The committee also heard from Julio Thompson, director of the civil rights unit of the Vermont Office of the Attorney General, on Jan. 17. Thompson cited a lack of precedent in his reasoning. 

“As far as we know, we don’t know of another state that’s enacted a bill of rights where the state Fair Employment Practice Agency enforces it,” Thompson said. “And all that means is just that. We don’t have a sister agency or a federal agency that we know that we can talk to.”

Last year Vermont had the second-highest percentage of people experiencing homelessness in the country, according to a VTDigger article from Dec. 2023.

Thompson said his office found many people with insecure housing  already fit within one or more of the existing protected classes, so the bill might not change much. 

“It probably wouldn’t mark a dramatic rise in the amount of cases we get,” Thompson said. “But I can’t say that for sure.”

H.132 passed out of the House and is in the Senate Committee on Economic Development, Housing and General Affairs. 

The Community News Service is a program in which University of Vermont students work with professional editors to provide content for local news outlets at no cost.

Categories: Housing, Legislation

7 replies »

  1. Are the homeless – a demographic of individuals who suffer from mental health disorders and drug addictions at a much higher rate than the majority of productive, non-addicted people – American citizens? If so, then they are covered by Constitutional Rights already, which do not provide for gender “transitioning”, homes, transportation, etc. all at public expense.

    Social welfare programs were designed to meet transitory & temporary needs for those experiencing hardships – not as a means to live one’s life by. All these types of bills do is further the left’s progression toward government dependence, destabilize this society & culture, and install Communism.
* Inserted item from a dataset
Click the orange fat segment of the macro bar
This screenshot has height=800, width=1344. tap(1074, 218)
    • A “right” is something we all have that dosen’t depend on other people to help you to use that right

  2. but if you stop this, what will all of the goat herders do/// they make their living milking this system and taking care of the poor down and out looser/// maybe we would find out who would be the real looser is, beside the tax payers/// oh, one more thing/// you have a bill of rights and the constitution is the limits placed on government///

  3. Pardon the insensitivity but…the “right” to be housed at the expense of the American or Vermont taxpayer should be limited and balanced by the right of decent, law-abiding, working taxpayers to not have too much of their hard-earned financial resources confiscated from them by government force. Also to be considered is that there really is no objective criteria to qualify someone as “homeless”. To this day, Vermont’s shelter programs have relied on the honor system. You can prove that you have somewhere to live but you really can’t prove that you don’t. The fact that you choose to live on “the street” or in a tent on public property that is not legally open to camping doesn’t mean that there are no other options for you to be sheltered, either publicly or privately. These points need to be made because what the majority of the Vermont Legislature considers to be “human rights” is a constantly expanding universe, while the tax base is a finite resource.
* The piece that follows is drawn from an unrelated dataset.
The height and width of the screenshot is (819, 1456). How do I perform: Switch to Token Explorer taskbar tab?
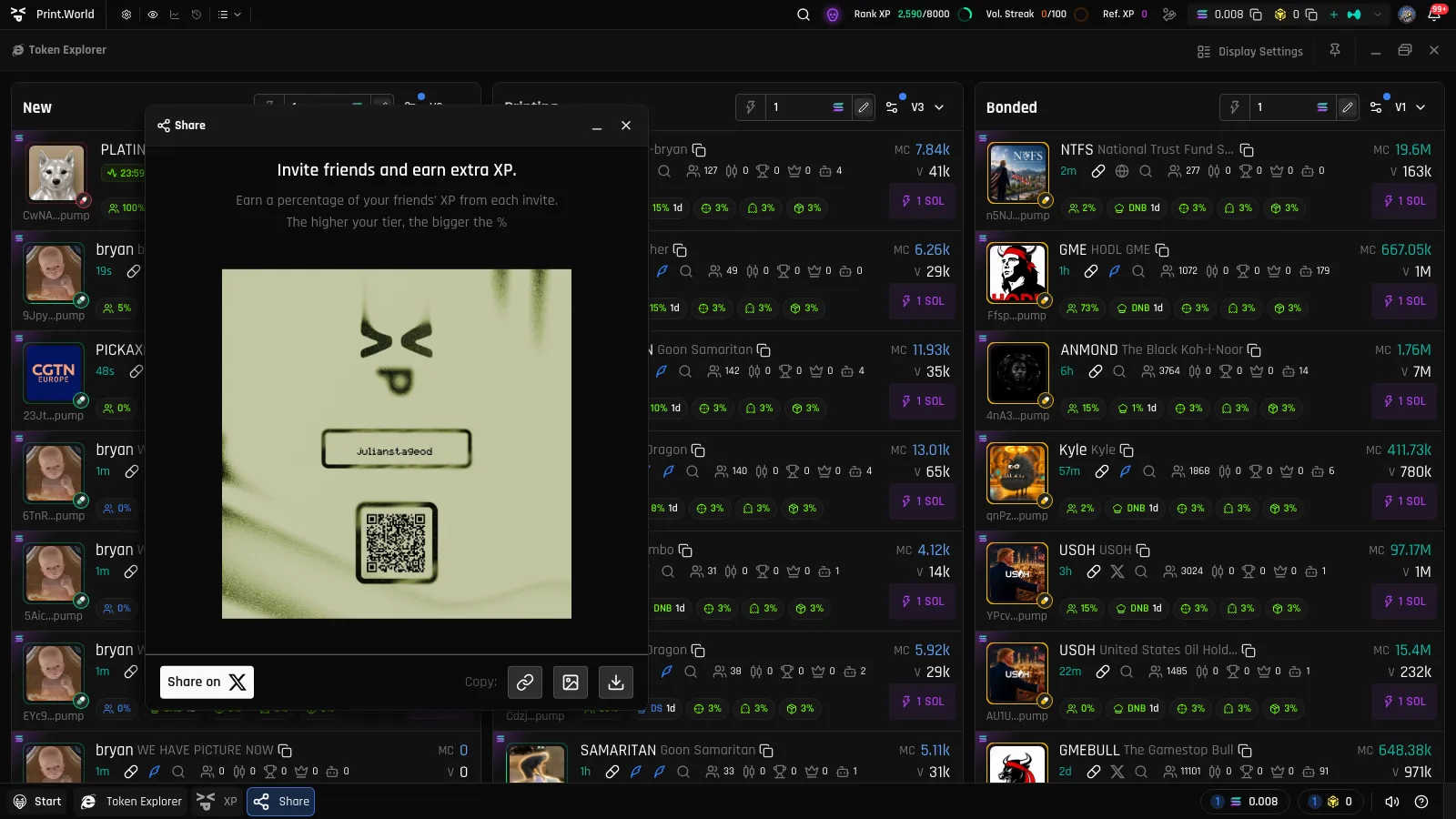click(131, 802)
  4. A law giving only some people a right is racist in nature. Now that isn’t Constitutional. There is no part of this Socialistic agenda that fits inside a Constitution that was written for a Constitutional Republic. Helping the homeless, with no requirements for them to improve, get work, and become self sufficient is faulty from its conception. These same homeless people will be homeless next year, and the year after. That is not helping, that is just creating another class of people within our society, with no end in sight. If the elected in Montpeculier want to give out of their own money, that is their right. But you can’t (and shouldn’t) legislate charity into the tax of the whole.

  5. What we need is a “Taxpayers Bill of Rights” and a “Parents Rights in Education.”

    Two planks of my platform for Vermont Lieutenant Governor. Thank you.